Observing single photons (may be future Instructable) Answered
In a thread on building a DIY Geiger counter, I mentioned that it's possible to do an experiment to see single photons directly with your eyes. This is a lab we did when I was an undergraduate, more than 20 years ago. I haven't done the setup myself since then, so I'm just going to describe it; if I have the opportunity run it again, then I'll make an I'ble.
If someone else decides to tackle it, please feel free to write it up yourself!
The human eye detects light via a family of proteins called opsins. Different forms of photopsins are sensitive to different wavebands, which is what gives us color vision. Rhodopsin is sensitive mainly to greenish-blue light, and provides us with monochromatic night vision. Rhodopsin works by changing its conformation when it absorbs a photon; that change of conformation allows ions to flow through the rod cell's membrane and generate a signal. The signal from each rod cell is processed through the retina and passed to the visual cortex, where a representation of the visual field is constructed.
Human rhodopsin has a quantum efficiency of about 25% (there's a 25% chance a single photon will be absorbed and produce the rod-cell signal). By comparison, cat rhodopsin is more than 90% quantum efficient. 25% QE is sufficiently high to be observable -- a source of single photons can be seen by a dark-adpated person with normal vision.
You'll need a steady source of well-collimated photons. A green laser pointer (~532 nm) will do nicely. But how many photons does it generate? A wavelength of 532 nm corresponds to 3.53×10-19 joules. So a small 1mW laser pointer puts out 2.8×1015 photons per second (watt = joule/s).
How do you reduce that to one photon at a time? With filters. An ND3 neutral density filter reduces the output light by 10-3 compared to the input, so a stack of just five ND3's in front of this laster pointer would result in (on average) just 2.8 photons per second! A stack of four ND4's would give you 0.28 photons/s on average.
If you don't have neutral density filters, you can make a decent approximation, by stacking sheets of black trash-bag plastic. To make this work you have to measure the attenuation yourself, so you'll need a photodetector, something which gives an output (voltage, resistance, current, whatever) proportional to the intensity of light.
Once you have your single-photon source, you need to set it up in a completely dark room. If you have access to an old-style photographic darkroom, use it. Otherwise, use thick (3-5 mm) black felt and gaffer's tape to seal any windows and doorframes. Put the laser on a table or stand pointed at your face, with the stack of NDs (or trash bags) in front of it. If you're doing this by yourself, you may want to have a piece of tape set up to hold the pointer's button down. Otherwise, your lab partner will take care of it.

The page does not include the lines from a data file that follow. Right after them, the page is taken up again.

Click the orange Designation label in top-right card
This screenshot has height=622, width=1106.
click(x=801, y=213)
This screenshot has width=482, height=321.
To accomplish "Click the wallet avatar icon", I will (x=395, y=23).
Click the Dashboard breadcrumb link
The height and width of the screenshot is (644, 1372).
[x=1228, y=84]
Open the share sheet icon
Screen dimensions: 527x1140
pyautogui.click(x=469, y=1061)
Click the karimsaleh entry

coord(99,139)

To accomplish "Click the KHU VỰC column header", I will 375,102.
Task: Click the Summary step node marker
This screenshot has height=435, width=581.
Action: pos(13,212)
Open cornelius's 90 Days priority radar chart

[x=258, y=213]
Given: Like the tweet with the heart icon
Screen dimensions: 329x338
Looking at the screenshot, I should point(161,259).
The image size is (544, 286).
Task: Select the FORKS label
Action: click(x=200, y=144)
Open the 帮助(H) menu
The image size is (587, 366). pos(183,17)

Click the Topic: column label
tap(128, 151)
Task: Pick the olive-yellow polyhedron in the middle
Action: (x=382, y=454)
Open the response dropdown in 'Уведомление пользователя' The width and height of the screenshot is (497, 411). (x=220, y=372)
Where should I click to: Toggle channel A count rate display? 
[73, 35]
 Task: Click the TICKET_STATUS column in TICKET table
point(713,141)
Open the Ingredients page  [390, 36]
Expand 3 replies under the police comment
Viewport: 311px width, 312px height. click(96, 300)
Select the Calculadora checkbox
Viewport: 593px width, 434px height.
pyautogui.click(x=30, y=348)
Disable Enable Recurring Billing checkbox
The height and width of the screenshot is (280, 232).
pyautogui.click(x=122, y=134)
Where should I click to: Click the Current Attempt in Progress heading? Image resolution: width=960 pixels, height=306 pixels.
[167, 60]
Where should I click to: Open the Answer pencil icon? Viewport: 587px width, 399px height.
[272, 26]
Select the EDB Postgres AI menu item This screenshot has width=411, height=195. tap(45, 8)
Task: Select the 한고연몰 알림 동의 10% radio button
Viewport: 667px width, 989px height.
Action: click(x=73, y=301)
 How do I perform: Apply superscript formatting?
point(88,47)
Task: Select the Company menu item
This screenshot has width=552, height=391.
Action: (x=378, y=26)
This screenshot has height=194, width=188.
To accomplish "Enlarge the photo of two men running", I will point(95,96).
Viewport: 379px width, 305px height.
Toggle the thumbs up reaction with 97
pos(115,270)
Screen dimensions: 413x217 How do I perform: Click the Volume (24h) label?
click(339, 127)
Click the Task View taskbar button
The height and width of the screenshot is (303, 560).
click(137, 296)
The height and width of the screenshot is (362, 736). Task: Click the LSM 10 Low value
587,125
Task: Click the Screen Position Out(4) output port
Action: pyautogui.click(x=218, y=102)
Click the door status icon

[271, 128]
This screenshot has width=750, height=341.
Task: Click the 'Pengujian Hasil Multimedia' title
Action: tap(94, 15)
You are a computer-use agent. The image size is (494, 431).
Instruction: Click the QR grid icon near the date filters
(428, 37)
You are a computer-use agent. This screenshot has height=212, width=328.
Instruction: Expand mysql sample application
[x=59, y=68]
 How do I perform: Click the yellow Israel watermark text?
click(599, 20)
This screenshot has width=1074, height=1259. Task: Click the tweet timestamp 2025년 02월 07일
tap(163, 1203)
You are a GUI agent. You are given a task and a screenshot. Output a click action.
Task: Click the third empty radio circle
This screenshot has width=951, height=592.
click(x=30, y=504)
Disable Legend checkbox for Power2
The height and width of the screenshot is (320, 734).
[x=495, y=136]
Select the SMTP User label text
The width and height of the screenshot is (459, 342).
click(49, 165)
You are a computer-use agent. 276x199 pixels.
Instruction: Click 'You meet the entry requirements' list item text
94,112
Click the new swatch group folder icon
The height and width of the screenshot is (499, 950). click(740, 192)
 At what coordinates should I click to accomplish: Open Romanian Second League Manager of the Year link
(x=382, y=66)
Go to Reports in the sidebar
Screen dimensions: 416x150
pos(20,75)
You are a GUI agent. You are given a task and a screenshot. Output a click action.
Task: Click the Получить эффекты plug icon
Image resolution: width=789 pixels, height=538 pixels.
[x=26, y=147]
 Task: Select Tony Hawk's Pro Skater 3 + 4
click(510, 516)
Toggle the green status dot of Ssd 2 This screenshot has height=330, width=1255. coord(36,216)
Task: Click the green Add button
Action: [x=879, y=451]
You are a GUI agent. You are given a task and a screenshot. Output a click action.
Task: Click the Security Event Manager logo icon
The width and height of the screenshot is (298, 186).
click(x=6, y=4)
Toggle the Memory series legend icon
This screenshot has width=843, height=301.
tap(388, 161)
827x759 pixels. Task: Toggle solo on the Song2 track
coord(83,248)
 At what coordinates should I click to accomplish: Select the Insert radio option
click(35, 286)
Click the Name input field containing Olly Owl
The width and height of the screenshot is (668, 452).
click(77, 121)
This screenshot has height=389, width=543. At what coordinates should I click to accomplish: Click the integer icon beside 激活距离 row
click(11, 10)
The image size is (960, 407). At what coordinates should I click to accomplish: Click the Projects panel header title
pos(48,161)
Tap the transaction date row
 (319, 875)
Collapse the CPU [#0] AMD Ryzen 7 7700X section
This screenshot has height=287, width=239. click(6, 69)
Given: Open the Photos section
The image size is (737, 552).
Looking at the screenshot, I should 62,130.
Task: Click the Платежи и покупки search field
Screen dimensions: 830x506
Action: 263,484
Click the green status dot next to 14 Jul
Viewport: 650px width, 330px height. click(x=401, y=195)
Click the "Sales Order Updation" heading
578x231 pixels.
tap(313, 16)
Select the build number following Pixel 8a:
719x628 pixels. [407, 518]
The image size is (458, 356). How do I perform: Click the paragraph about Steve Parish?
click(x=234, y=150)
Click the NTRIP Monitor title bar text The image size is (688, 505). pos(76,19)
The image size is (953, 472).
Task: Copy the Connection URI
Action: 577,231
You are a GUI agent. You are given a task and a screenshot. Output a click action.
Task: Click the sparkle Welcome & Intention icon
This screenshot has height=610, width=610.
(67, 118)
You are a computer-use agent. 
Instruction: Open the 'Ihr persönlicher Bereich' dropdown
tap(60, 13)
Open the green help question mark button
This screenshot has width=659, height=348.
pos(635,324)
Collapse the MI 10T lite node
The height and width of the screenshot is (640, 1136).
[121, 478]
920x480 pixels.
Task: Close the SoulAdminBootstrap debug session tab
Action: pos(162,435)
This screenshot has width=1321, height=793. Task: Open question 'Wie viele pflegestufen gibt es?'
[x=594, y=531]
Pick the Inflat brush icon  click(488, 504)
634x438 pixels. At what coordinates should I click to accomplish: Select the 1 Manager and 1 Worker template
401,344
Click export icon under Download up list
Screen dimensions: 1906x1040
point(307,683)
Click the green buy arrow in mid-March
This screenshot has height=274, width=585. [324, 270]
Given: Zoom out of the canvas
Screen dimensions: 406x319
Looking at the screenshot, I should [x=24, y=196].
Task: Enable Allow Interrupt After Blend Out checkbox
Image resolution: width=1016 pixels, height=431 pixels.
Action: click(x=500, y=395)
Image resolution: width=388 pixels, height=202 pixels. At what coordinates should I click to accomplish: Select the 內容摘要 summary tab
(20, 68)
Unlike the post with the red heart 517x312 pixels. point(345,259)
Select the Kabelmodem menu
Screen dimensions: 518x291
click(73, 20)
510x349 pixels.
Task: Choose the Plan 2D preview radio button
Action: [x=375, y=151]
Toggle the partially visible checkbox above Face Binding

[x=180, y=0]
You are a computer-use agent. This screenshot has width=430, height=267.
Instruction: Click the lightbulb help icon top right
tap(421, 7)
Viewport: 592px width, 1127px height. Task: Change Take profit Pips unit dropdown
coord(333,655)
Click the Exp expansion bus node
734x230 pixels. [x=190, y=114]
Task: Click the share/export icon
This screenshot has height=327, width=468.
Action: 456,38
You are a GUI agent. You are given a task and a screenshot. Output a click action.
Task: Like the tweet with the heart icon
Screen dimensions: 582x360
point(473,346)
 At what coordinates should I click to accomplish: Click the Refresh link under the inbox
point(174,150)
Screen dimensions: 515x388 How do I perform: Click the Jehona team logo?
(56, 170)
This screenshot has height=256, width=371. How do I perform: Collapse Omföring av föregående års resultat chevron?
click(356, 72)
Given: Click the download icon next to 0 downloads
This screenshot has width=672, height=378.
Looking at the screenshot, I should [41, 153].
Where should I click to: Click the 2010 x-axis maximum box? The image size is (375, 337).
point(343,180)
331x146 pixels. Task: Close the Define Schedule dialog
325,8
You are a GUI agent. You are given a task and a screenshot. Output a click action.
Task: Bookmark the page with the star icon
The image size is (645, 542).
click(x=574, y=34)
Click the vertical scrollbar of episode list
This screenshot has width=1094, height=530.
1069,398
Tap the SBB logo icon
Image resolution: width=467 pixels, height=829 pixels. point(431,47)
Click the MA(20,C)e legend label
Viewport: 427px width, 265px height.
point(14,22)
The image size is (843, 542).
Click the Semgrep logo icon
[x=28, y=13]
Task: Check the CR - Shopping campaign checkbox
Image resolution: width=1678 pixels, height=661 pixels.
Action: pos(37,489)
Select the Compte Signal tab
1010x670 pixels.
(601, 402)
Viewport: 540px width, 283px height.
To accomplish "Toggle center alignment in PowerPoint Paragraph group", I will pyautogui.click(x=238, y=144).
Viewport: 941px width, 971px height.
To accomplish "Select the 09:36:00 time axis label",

Sit in the dark for 20 to 30 minutes. This will seem like forever, so you may want something to help you keep track of the time. A standard CD will be about half finished, or you can get through ten pop sons on your iPod, when your eyes become dark adapted.
Turn on the laser. You'll see intermittent flashes all coming from nearly the same place in your visual field; if you turn your head, the location will move in the opposite direction. If you've used filters to get down to a few flashes per second, POV will make them easier to see. At less than one photon per second, you'll see them individually.